SUBSCRIPTION OF NEW SHARES UNDER GENERAL MANDATE

On 5 September 2022 (after trading hours), the Company and the Subscriber entered into the Subscription Agreement, pursuant to which the Company has conditionally agreed to allot and issue and the Subscriber (for itself or its nominee as the subscriber) has conditionally agreed to subscribe for 1,605,150,622 new Shares at the Subscription Price of HK$0.50 per Subscription Share.
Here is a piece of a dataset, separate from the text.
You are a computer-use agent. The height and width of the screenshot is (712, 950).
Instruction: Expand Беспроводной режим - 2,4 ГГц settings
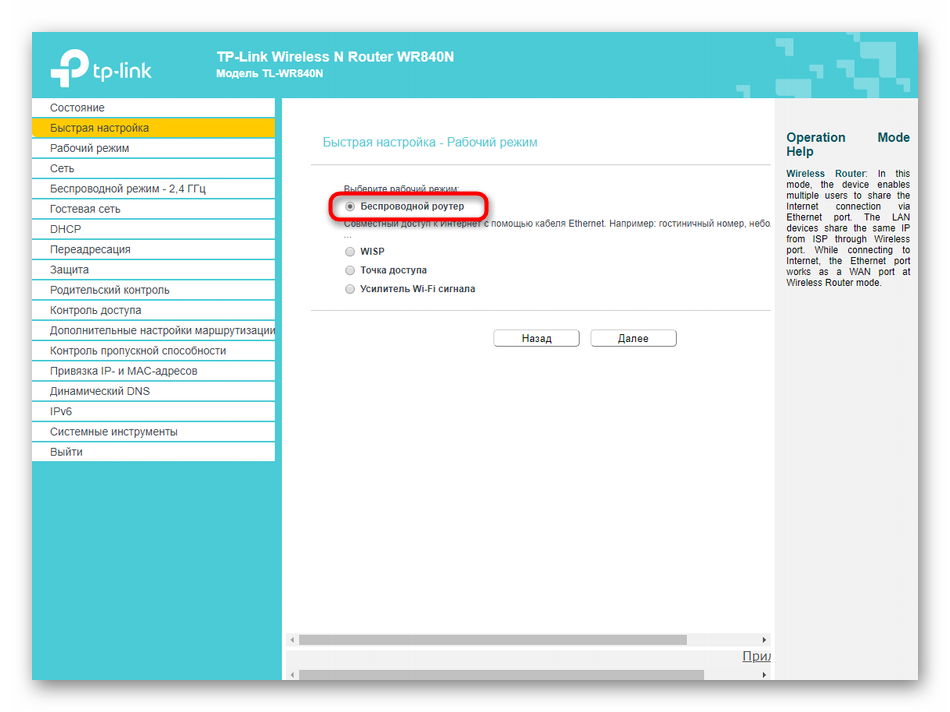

The Subscription Shares represent (i) approximately 20% of the issued share capital of the Company as at the date of this announcement; and (ii) approximately 16.67% of the issued share capital of the Company as enlarged by the allotment and issue of the Subscription Shares (assuming there will be no change in the total number of issued Shares of the Company between the date of this announcement and the allotment and issue of the Subscription Shares.)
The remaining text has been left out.